Siempre he puesto en duda la existencia de etiquetas en el arte. La exploración interna, el viaje a las profundidades humanas que el artista realiza durante la aventura de creación de una obra de arte es similar en todos: la expresión hace única esa búsqueda, pero la revelación de un viaje semejante se me antoja universal.

Sin embargo, asistimos cada vez más a la clasificación en compartimentos estancos de las actividades creativas. No es algo novedoso: como todo en la historia social humana, se viene gestando paulatinamente desde la llegada de la era industrial, cuando pasamos de seres a objetos a estudio y el planeta de habitable a fábrica de provecho. La imposición de un sistema científico tan rígido como el religioso que le precede, no hace más que dividir y subdividir el conocimiento, y por tanto sus frutos, en múltiples estanterías donde se almacena etiquetado, clasificado y, a la postre, olvidado. Marguerite Yourcenar padecía de algo así: se le señalaba, como mujer, una literatura masculina. Marguerite Duras escapó algo más, como Simone de Beauvoir, a esa etiqueta, cayendo sin embargo en el limbo en el que Teresa de Ávila o Emilia Pardo Bazán se hallaban olvidadas; ni siquiera los poetas escaparon de ese sistema cartesiano de disección y análisis (Rosalía de Castro, por ejemplo, o Sor Juana Inés de la Cruz). De suerte que, actualmente, no sólo triunfa una economía de lenguaje aprendida del Periodismo (casi todos los escritores de nuestro tiempo son periodistas, no escritores que fungieron de periodistas, como hubo sido durante el pasado siglo) si no que se potencia la innecesaria clasificación de género que me ofende como lector, pero que quizá como autor me sonrojaría de ira.

Con estos mimbres leí Las ocho montañas. Un relato sobre la amistad entre dos hombres y su relación con la familia. Aquí cabría preguntarse, ya que el mismo autor refiere su paralelismo con Annie Proulx, si su libro cabría en el cajón un tanto estrecho de literatura queer (siendo como es el relato de una amistad profunda entre dos hombres heterosexuales en la Italia a caballo entre los siglos XX y XXI) o simplemente, a falta de otra gaveta en la que guardarlo, le vendría mejor esa etiqueta para hacer entender que entre dos hombres puede nacer una amistad, florecer cariño, verdadero afecto, sin que medien deseos físicos que levanten sospechas en una sociedad todavía reacia a aceptar la igualdad no ya como un derecho (que, obviamente, es) si no como una realidad.

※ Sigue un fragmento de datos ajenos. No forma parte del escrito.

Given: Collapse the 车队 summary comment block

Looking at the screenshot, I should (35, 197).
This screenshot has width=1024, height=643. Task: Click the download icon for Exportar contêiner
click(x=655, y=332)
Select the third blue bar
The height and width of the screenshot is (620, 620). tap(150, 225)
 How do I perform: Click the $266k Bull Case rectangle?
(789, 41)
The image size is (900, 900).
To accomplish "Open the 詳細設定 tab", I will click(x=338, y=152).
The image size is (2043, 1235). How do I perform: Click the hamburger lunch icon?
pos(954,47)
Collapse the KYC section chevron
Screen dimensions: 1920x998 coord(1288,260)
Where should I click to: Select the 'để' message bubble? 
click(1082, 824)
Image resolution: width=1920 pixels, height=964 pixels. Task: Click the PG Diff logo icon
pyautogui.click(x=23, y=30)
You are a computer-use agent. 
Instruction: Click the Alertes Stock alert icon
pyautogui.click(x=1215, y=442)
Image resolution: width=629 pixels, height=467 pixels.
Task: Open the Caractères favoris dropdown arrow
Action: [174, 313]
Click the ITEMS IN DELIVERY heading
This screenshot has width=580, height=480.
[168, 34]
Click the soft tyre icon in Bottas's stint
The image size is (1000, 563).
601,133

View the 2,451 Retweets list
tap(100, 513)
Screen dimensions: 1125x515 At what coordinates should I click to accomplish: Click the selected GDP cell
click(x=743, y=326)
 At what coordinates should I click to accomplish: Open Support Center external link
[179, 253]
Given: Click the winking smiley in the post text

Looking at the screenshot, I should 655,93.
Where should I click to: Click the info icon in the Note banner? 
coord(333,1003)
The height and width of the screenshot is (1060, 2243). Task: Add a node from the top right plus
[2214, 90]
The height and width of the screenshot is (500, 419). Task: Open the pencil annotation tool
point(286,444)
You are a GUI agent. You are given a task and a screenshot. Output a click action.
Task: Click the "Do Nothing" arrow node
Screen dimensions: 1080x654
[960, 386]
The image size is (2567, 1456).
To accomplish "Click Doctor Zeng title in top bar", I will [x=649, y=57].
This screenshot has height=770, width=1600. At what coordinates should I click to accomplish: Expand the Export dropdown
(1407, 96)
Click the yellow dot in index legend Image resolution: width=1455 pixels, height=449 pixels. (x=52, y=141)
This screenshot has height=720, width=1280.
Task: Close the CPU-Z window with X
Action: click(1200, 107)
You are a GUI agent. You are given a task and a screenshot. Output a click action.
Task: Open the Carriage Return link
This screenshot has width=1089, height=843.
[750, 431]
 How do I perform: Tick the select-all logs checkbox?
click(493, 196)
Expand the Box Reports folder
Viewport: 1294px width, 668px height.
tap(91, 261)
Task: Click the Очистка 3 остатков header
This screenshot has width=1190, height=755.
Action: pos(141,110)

Pero Las ocho montañas es mucho más que todo eso. Paolo Cognetti, desde su fascinación por las montañas, el alpinismo y la vida en las cumbres, logra tejer un relato realista, es decir meramente observador, sobre los secretos, los meandros y las características más íntimas que la amistad encarna en el mundo masculino. Aparte de tópicos paterno-filiales e incluso de frustraciones matrimoniales, construye un relato cuyo eje central, lleno de desencuentros y de encuentros en lo que todo ocurre como si nada (así es la amistad entre los hombres) Pietro (Berio) y Bruno tejen una amistad sincera, un cariño único, que sobrevive al roce del tiempo y a las necedades humanas.

Las montañas y la filosofía budista, marcan la diferencia entre los mundos alpinos y nepalíes. Y sin embargo, los hermanan. Berio es el que viaja,el que se desplaza, el que se busca en el exterior; Bruno es el inmóvil, el que se encuentra en en su propio medio, el que lucha por ser diferente sin conseguirlo del todo. Ambos fracasan en ser lo que no pueden ser, porque sólo somos quienes debemos ser; Berio lo piensa y lo cuenta en este relato que es un eterno retorno, y Bruno, que siente tan profundamente esa realidad, termina yéndose para no volver jamás.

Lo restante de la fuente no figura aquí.